This novel model can generate human motion based on an input text prompt.
Over the past few months, we have seen tons of various "text-to-something" AIs for seemingly any task imaginable, including text-to-video, text-to-material, and countless text-to-image programs capable of producing mind-blowing art pieces. With such a rapid advance and growth in popularity, it seems that the existence of any AI one can come up with is just a matter of time and is probably already being developed by someone.
A group of researchers from Tel Aviv University has recently proved that point once again by unveiling Motion Diffusion Model (MDM), a new diffusion-based generative model that acts as a text-to-motion AI capable of generating human motions from text inputs. Trained with lightweight data, the proposed model is very resource-efficient and is fully capable of turning text prompts into realistic human models doing various tasks.

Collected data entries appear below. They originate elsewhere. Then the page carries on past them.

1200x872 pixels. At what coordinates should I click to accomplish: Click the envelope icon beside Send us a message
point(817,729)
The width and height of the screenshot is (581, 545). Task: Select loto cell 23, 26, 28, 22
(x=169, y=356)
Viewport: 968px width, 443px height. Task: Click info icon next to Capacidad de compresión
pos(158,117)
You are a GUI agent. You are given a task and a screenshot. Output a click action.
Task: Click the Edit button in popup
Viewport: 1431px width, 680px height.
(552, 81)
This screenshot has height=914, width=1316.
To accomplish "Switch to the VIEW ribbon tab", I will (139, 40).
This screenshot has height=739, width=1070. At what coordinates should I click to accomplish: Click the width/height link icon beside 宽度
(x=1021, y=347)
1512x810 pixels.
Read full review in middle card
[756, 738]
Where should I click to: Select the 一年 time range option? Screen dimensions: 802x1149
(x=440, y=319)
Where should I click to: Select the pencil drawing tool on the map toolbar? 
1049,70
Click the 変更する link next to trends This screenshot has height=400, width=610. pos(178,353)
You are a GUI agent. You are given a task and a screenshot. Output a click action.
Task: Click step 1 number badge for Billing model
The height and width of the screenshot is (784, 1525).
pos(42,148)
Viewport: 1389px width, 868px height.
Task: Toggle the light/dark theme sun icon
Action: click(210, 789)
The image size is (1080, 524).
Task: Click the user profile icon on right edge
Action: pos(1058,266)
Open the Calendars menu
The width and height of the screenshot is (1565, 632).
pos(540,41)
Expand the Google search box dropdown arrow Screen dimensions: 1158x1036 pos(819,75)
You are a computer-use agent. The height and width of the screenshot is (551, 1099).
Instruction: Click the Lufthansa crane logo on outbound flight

"MDM is transformer-based, combining insights from motion generation literature. A notable design choice is the prediction of the sample, rather than the noise, in each diffusion step. This facilitates the use of established geometric losses on the locations and velocities of the motion, such as the foot contact loss," commented the team. "As we demonstrate, MDM is a generic approach, enabling different modes of conditioning, and different generation tasks. We show that our model is trained with lightweight resources and yet achieves state-of-the-art results on leading benchmarks for text-to-motion and action-to-motion."